** Opening TEXT SECTION block **

The variations do not require mutations culled by natural selection over millions of years. They can arise quickly by recombining already-existing genes in complex ways. Intelligent design theory can handle that. In addition, because of epistasis, pleiotropy and recombination, and possibly epigenetics, even more heritable variations on the theme can be generated from the information bank. Variations would tend to radiate outward, but not upward.

To be clear, the authors affirm neo-Darwinism: “Natural selection and recombination combine to produce heterogeneous patterns of genomic divergence between nascent and recently evolved species,” they say. But their own work does not require mutation and selection. All these colorful birds came about by recombining genes in different ways — genes that already existed, and still exist in humans.

Our results suggest that differential selection on ancestral genetic variation and lateral transfer of alleles via introgression have contributed to the phenotypic diversification of the Lonchura munias by generating unique combinations of alleles across a relatively small set of phenotypically relevant genes.

These scientists did not observe “ancestral genetic variation.” They observed different combinations of genes. Might this shed light on other cases of so-called “adaptive radiation” like Caribbean anole lizards, South American Heliconius butterflies, and even human beings? After all, we humans inhabit vastly different environments around the world, many of them overlapping. No biologist would dare classify us as different “species” based on hair color, or skin color, or body build, which can differ dramatically. We share pre-existing genes by lateral gene transfer, too. Often groups tend to isolate themselves by social preferences — not by mutation and selection. The differences in Homo sapiens are arguably as pronounced as those in the finch study. What’s Darwinism got to do with it? We’re all just playing Mr. Potato Head and having fun. Even Neanderthals played the game, because we all have Neanderthal genes.

Despite the authors’ pledge of allegiance to Darwinian evolution, the new finch study puts a very different spin on biological change. “Collateral evolution” looks more like a bush than a tree. The bush grows out from the center, as different combinations of existing genes create variations, but Mr. Potato Head does not evolve into something completely different. The authors had very little to say about mutation and natural selection in their paper: certainly nothing about its ability to create novelty from scratch.

Nobody would claim that “collateral evolution” can account for all the variability in the living world, but the new work on finches opens up possibilities for explaining a great deal of variability within groups, apart from neo-Darwinian mechanisms. It certainly casts doubt on neo-Darwinism as a progressive, creative force leading to a great branching tree of common ancestry. As Darwin stands over there scratching his head, those Galápagos finches don’t look so good anymore as icons of evolution. And neither do peppered moths, horses, or hominids.


By the way, in his update to the Darwin’s finches story in  Zombie Science, pp. 67-70, Jonathan Wells makes a similar case for the varieties on the Galápagos. He cites evidence of extensive interbreeding and hybridization between the supposed 13 “species” of finches, noting that it is “far from obvious why we should consider them separate species at all.”

** Closing TEXT SECTION block **
** Opening THE DATA block **

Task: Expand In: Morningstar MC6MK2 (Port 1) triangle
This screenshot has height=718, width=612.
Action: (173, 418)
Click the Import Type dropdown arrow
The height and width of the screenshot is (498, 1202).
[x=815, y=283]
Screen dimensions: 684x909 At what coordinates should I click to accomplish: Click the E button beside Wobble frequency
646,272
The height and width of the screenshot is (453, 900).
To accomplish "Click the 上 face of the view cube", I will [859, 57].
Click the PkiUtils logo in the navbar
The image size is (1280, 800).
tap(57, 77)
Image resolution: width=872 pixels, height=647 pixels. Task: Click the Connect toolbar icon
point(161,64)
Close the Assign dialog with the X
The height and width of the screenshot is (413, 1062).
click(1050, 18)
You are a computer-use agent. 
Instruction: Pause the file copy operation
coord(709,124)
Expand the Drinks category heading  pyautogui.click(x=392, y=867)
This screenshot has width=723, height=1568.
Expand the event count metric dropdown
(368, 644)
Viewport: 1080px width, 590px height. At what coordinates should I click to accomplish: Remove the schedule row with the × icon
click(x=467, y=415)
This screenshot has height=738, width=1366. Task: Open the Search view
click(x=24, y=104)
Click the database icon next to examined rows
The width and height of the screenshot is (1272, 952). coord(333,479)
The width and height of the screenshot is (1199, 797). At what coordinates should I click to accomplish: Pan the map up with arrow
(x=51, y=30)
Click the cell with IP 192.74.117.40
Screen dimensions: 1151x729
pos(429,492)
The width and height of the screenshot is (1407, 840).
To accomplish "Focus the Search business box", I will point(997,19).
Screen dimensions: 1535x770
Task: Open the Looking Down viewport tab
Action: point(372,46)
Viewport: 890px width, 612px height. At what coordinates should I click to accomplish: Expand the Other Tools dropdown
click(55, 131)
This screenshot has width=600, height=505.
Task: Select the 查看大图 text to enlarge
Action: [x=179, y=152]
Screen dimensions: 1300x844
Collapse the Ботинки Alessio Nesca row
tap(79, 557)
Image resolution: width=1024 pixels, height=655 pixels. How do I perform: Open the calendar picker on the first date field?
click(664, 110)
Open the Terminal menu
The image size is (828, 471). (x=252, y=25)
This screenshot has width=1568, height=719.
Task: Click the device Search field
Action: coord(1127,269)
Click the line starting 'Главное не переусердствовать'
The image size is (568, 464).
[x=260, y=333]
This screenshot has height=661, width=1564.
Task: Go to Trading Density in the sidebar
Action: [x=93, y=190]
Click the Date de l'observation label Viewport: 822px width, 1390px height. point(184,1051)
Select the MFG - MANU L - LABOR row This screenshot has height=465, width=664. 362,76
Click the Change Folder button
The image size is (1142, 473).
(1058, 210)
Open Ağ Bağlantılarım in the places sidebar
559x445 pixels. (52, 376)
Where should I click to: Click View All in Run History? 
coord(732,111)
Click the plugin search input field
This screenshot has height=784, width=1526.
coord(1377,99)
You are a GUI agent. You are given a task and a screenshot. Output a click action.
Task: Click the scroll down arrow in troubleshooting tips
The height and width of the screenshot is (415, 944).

** Closing THE DATA block **

* **ACTIVITY**
Update the finch text between "The variations do" and "exist in humans.", inclusive, so that "information bank" reads "genetic library".

* **ANSWER TO THE PROBLEM**
The variations do not require mutations culled by natural selection over millions of years. They can arise quickly by recombining already-existing genes in complex ways. Intelligent design theory can handle that. In addition, because of epistasis, pleiotropy and recombination, and possibly epigenetics, even more heritable variations on the theme can be generated from the genetic library. Variations would tend to radiate outward, but not upward.

To be clear, the authors affirm neo-Darwinism: “Natural selection and recombination combine to produce heterogeneous patterns of genomic divergence between nascent and recently evolved species,” they say. But their own work does not require mutation and selection. All these colorful birds came about by recombining genes in different ways — genes that already existed, and still exist in humans.